Problem requirements
Reproduce the cycling transfer thread below word for word from "Me too, my guess" to "to helping him.".

Source extract
## Begin

Contador to sign for Trek-Segafredo on Tour de France rest day | Cyclingnews.com


----------



## Rashadabd (Sep 17, 2011)

An update on pretty much everyone:

Transfers: The lay of the land before the window opens on August 1 | Cyclingnews.com


----------



## TricrossRich (Mar 26, 2014)

Rashadabd said:


> An update on pretty much everyone:
> 
> Transfers: The lay of the land before the window opens on August 1 | Cyclingnews.com


I can't wait to see what the Bora-Specialized colors/jerseys/bikes will look like. hopefully, something similar to the black/white/red of Bora-Argon.


----------



## Rashadabd (Sep 17, 2011)

Me too, my guess is that it is going to be pretty sweet. I hear other sponsors are signing on to help the team compete at the world tour level, so they should have a nice setup. Red is my favorite color, so I am hoping for a heavy dose of that as well. 

It also looks like Giant Alpecin made a nice recovery after losing both Degenkolb and Kittell if they truly signed Bling Matthews. He should be really strong now that he has a whole classics team dedicated to helping him.

## End

Supplied material
## Begin

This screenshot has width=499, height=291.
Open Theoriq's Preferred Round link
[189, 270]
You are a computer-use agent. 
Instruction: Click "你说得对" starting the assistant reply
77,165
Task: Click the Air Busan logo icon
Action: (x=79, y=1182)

## End

Correct answer
Me too, my guess is that it is going to be pretty sweet. I hear other sponsors are signing on to help the team compete at the world tour level, so they should have a nice setup. Red is my favorite color, so I am hoping for a heavy dose of that as well. 

It also looks like Giant Alpecin made a nice recovery after losing both Degenkolb and Kittell if they truly signed Bling Matthews. He should be really strong now that he has a whole classics team dedicated to helping him.